Archaeologists said they have found a cave where John the Baptist baptized many of his followers on Monday, August 16, 2004. While scholars still question the validity of the claim, the archaeologists on site explained that the tens of thousands of shards from small ritual jugs, a stone used for foot cleansing and wall carvings support their theory.
"John the Baptist, who was just a figure from the Gospels, now comes to life," British archaeologist Shimon Gibson during an exclusive tour of the cave given to The Associated Press.
The cave, located on the land of Kibbutz Tzuba, was carved by Israelites in the Iron Age, between 800 and 500 BC, according to the AP. Gibson was introduced by this cave, which had filled with mud and sediment over the years, by his fried Reuven Kalifon, an immigrant from Cleveland, Ohio.

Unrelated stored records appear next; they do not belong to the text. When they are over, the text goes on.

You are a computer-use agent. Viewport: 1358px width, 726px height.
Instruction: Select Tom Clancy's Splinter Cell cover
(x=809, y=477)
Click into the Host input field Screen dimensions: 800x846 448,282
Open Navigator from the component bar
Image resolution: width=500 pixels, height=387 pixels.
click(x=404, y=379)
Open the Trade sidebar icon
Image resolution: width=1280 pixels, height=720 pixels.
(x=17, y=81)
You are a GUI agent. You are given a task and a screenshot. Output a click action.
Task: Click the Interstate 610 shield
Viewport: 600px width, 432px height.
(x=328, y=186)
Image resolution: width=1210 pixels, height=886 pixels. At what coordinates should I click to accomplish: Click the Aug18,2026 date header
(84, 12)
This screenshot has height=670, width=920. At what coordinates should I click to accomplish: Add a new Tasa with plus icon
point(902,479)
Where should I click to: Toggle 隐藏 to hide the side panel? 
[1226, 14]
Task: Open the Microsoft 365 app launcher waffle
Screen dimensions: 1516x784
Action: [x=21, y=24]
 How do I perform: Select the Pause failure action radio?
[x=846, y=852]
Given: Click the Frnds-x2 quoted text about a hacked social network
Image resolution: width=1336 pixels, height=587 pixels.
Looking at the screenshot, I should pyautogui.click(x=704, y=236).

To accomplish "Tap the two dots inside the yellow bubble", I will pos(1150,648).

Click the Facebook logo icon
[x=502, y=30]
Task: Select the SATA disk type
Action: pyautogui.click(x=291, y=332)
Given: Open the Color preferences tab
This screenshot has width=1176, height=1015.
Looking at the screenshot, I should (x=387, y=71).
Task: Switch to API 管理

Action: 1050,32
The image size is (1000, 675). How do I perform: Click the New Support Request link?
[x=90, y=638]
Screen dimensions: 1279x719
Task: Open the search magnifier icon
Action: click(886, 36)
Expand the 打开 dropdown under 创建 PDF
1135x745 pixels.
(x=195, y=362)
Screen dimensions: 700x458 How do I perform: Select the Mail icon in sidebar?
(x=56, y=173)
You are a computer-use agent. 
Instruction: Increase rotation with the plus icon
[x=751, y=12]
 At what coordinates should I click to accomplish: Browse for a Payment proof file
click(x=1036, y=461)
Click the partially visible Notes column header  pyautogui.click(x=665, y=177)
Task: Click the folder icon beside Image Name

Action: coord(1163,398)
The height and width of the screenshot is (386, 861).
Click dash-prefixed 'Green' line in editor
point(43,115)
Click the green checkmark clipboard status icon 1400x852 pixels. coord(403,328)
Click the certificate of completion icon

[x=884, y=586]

Reuven, who was a Hebrew teacher in the area, would take his students to explore the cave. Five years ago, Kalifon invited Gibson to the cave, asking him to take a closer look. During that trip, Gibson, who “excavated in the Holy Land for more than 30 years,” found a crude carving of a head, thus leading to a full-fledged excavation.
The Associated Press reported that over the next five years, “the explorers laid bare 28 steps leading to the bottom of the cave. On the right, a niche was carved into the wall -- typical of those used in Jewish ritual baths for discarding the clothes before immersion. Near the end of the stairs, the team uncovered an oval stone with a foot-shaped indentation -- about a shoesize 45 (U.S. size 11). Just above, a soapdish-like niche was carved into the stone, apparently for ritual oil that would flow through a small channel onto the believer's right foot.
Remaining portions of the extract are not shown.